__WORK TO COMPLETE__:
[A] Sum up the article on the new C. difficile drug in two sentences.
[B] Update the article on the new C. difficile drug by giving everything from "But this new" down to "lead the study." again, with "toxin" replaced by "poison".

__STUDY TEXT__:
===

Feedback
Health

New Drug Stops Deadly Superbug Infection

This micrograph depicts Gram-positive C. difficile bacteria from a stool sample. Janice Carr / CDC

Researchers have developed a new drug to fight one of the deadliest infections: Clostridium difficile.

It didn't kill the bacteria and that's a good thing, the researchers report. It’s not an antibiotic. Instead, it interferes with the toxic compounds made by the bug.

A new drug to fight C. difficile is badly needed. C. difficile infections kill 29,000 Americans a year and make 450,000 sick.

Right now, antibiotics can make patients even sicker because they kill not only the C. difficile, but so-called good bacteria that keep things in balance. Once they’re killed off, “C. diff,” as it’s commonly known, can come back and even proliferate — without competition.

But this new drug interferes with a toxin that C. diff makes.

“Unlike antibiotics — which are both the front-line treatment for C. difficile infection and, paradoxically, possibly its chief cause — the drug didn’t kill the bacteria,” said Matthew Bogyo, a professor of pathology and of microbiology and immunology at Stanford University who helped lead the study.

===

__PROVIDED INFORMATION__:

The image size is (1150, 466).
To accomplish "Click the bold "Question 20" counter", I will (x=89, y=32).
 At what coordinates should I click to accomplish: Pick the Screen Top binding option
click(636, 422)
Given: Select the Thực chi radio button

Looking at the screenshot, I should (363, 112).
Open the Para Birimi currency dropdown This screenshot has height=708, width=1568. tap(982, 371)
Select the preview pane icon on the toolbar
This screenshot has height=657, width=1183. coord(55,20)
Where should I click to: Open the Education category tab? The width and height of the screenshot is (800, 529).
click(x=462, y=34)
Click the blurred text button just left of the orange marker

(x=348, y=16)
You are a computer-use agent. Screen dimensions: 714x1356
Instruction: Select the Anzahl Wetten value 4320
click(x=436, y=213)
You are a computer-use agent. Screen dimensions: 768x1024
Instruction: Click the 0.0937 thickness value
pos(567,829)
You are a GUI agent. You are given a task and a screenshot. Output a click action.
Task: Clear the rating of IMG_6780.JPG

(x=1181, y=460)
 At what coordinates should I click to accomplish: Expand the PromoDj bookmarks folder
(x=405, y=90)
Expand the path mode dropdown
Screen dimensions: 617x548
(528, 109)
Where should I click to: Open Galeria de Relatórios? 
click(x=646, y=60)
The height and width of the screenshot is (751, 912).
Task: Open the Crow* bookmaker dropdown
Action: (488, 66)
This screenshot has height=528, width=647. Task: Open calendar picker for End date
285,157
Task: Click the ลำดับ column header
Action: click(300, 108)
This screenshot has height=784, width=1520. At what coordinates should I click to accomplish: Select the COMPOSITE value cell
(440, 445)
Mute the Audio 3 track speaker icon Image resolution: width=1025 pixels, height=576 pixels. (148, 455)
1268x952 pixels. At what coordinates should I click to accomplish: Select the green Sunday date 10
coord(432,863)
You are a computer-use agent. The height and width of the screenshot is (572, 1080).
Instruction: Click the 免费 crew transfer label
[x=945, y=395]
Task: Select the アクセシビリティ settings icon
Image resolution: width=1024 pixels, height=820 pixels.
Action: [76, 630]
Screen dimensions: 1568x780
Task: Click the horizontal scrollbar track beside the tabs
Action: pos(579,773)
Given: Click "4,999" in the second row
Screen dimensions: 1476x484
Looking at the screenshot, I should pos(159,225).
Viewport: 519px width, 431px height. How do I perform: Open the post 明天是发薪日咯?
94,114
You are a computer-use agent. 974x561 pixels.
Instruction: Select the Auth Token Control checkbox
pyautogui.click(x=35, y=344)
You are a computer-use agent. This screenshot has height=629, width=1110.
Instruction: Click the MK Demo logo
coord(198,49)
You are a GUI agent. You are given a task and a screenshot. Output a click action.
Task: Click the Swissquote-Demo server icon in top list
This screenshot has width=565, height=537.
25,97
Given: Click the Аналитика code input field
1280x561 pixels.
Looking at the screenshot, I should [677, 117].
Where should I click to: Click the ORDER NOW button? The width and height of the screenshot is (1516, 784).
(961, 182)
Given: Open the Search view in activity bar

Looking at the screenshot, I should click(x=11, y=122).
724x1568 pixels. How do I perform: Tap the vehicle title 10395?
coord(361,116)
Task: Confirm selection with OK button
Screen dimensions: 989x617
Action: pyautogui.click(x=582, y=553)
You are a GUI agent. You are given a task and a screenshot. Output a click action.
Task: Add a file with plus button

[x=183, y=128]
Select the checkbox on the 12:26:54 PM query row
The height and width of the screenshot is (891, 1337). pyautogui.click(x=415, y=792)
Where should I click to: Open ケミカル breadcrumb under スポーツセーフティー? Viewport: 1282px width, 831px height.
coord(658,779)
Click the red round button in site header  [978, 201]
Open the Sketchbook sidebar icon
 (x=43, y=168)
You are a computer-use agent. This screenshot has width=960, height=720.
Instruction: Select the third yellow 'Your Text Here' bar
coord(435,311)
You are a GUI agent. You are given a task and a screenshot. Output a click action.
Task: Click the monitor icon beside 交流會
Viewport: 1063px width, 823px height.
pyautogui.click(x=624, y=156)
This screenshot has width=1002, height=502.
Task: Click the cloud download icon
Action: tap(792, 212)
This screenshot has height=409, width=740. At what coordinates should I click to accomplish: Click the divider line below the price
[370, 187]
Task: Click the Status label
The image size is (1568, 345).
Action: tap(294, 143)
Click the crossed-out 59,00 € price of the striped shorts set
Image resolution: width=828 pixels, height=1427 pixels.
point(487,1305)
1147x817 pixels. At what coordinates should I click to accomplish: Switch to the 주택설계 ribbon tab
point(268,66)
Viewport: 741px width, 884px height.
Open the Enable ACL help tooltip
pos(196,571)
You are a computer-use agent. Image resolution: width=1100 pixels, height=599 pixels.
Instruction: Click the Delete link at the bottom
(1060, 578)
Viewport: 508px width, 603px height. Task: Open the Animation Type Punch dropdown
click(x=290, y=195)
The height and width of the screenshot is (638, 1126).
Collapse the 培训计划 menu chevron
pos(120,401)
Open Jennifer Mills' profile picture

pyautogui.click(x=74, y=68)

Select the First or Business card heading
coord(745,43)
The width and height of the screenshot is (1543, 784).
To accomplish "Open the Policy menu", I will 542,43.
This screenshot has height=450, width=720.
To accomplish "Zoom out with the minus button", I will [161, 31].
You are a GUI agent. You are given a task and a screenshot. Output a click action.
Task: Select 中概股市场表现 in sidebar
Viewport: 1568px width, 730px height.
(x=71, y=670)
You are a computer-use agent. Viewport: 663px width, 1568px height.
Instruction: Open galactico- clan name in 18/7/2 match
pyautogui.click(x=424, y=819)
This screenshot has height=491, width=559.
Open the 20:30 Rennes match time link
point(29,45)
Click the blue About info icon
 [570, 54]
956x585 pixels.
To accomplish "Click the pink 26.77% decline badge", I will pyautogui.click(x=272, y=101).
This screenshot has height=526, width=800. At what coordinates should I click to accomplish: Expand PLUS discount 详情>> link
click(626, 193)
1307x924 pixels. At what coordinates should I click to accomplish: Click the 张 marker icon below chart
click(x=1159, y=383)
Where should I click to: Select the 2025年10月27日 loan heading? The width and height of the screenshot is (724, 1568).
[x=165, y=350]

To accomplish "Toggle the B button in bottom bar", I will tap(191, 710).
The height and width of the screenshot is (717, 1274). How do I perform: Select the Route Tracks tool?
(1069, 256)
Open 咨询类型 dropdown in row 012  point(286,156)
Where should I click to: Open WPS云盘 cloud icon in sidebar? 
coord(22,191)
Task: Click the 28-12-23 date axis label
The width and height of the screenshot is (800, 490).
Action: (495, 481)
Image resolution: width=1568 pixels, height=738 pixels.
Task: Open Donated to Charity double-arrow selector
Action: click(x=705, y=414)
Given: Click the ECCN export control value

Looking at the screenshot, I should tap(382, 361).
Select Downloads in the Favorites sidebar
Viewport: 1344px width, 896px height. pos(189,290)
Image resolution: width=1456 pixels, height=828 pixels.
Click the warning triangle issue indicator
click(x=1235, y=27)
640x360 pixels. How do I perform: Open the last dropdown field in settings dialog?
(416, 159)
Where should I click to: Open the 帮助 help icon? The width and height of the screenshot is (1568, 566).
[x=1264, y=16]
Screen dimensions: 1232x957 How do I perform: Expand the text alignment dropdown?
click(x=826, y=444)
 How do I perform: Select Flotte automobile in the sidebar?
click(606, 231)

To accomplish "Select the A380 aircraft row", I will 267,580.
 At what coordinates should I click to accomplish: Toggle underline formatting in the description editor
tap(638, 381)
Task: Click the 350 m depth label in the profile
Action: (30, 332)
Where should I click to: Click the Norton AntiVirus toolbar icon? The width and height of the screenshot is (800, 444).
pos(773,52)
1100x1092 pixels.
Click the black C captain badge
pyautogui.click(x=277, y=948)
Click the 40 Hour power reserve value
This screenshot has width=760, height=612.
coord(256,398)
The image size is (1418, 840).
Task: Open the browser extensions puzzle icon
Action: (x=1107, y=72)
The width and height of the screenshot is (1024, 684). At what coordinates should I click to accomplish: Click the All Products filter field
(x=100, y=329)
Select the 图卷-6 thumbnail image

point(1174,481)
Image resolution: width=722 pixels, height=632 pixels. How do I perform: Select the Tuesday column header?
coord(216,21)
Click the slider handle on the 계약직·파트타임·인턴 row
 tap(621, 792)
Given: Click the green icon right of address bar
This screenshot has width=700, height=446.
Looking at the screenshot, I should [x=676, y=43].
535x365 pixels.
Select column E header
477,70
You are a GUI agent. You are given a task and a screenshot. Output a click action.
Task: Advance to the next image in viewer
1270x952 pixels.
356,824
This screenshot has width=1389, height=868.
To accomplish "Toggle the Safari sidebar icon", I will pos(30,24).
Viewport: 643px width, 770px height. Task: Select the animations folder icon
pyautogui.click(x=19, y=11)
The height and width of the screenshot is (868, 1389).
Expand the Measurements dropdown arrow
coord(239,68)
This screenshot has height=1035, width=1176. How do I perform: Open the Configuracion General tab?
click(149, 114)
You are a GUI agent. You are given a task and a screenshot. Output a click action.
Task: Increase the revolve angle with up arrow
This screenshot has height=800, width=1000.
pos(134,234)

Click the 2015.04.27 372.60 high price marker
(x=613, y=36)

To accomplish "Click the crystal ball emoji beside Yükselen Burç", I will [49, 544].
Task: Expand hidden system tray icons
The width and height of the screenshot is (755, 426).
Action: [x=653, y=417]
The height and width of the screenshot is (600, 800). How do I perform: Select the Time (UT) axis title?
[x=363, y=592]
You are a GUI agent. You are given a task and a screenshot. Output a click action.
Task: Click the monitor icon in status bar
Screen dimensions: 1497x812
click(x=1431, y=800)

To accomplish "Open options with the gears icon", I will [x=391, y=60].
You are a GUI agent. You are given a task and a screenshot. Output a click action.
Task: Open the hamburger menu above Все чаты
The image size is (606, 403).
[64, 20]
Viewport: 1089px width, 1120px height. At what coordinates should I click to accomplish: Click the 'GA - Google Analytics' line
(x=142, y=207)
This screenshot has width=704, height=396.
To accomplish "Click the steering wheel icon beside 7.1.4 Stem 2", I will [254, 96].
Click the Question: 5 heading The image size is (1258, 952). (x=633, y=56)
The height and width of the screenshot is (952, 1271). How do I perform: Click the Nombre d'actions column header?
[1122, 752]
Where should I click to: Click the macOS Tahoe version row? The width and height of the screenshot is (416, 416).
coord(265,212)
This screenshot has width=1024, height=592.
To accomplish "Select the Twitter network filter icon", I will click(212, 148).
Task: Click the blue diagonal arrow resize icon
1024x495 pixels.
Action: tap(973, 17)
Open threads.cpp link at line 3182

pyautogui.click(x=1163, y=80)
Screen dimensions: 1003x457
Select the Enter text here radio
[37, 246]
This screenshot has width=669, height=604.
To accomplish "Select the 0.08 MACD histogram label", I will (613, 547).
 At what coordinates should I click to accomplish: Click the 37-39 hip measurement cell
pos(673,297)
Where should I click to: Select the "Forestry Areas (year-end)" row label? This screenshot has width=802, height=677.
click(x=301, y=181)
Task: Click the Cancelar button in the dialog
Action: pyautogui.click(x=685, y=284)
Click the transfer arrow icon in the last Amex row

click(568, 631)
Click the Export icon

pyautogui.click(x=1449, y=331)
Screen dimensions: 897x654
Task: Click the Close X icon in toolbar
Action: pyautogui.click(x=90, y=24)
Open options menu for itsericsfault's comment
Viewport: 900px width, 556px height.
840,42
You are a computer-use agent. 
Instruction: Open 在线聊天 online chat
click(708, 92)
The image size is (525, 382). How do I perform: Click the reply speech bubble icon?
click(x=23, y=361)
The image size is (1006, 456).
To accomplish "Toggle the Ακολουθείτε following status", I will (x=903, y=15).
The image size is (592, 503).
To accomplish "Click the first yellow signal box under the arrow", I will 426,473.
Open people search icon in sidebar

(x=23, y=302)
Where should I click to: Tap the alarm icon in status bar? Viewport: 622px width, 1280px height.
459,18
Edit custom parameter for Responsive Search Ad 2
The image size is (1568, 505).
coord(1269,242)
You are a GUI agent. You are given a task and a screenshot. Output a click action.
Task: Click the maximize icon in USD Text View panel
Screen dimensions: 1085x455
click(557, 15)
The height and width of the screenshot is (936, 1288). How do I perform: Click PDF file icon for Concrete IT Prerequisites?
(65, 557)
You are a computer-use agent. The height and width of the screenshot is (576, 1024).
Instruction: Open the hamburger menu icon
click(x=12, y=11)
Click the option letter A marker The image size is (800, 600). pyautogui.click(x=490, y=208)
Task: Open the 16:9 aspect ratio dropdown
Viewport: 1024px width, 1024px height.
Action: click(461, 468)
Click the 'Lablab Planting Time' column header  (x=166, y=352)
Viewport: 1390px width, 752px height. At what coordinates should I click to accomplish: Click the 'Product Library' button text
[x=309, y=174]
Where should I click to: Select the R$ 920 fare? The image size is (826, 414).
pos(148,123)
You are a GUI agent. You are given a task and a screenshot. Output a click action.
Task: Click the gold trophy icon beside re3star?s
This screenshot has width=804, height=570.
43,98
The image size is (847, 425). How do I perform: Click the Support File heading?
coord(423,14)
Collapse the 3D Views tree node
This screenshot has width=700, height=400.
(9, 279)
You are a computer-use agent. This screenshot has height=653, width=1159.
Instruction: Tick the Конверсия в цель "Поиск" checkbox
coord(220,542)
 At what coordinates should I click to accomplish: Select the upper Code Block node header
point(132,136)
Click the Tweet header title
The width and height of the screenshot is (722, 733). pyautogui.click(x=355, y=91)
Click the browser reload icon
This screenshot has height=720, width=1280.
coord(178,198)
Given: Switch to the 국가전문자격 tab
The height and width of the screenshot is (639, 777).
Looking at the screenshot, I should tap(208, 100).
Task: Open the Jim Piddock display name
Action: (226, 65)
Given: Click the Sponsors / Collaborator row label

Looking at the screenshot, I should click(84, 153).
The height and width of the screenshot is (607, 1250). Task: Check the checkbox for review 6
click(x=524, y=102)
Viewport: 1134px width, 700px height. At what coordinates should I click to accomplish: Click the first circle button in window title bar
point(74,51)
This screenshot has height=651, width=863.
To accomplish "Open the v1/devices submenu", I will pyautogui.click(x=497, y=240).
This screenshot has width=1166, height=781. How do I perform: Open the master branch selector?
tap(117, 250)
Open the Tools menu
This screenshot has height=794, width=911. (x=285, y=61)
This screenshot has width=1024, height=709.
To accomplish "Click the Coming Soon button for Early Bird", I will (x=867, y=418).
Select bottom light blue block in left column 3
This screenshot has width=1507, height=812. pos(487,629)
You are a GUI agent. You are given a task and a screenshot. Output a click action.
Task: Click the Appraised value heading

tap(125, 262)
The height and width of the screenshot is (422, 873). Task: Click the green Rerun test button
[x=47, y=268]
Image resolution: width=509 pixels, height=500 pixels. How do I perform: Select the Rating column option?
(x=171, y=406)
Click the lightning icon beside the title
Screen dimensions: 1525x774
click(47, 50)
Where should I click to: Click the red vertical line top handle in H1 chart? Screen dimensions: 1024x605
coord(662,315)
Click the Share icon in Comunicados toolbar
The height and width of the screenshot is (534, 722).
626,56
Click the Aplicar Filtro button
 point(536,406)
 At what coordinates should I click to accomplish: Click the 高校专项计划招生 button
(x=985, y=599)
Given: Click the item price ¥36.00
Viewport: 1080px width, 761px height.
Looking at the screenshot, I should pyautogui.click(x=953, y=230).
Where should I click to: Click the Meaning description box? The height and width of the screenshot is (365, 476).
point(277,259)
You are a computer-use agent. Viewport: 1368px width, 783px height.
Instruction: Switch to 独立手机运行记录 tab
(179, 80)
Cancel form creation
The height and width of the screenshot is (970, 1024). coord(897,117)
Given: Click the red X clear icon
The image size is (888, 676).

===

__SOLUTIONS TO THE EXERCISE__:
[A] Researchers have developed a new drug to fight Clostridium difficile, an infection that kills 29,000 Americans a year and makes 450,000 sick. Unlike antibiotics, which also kill the good bacteria and can let C. diff come back and proliferate, the drug does not kill the bacteria but interferes with a toxin they make.

[B]
But this new drug interferes with a poison that C. diff makes.

“Unlike antibiotics — which are both the front-line treatment for C. difficile infection and, paradoxically, possibly its chief cause — the drug didn’t kill the bacteria,” said Matthew Bogyo, a professor of pathology and of microbiology and immunology at Stanford University who helped lead the study.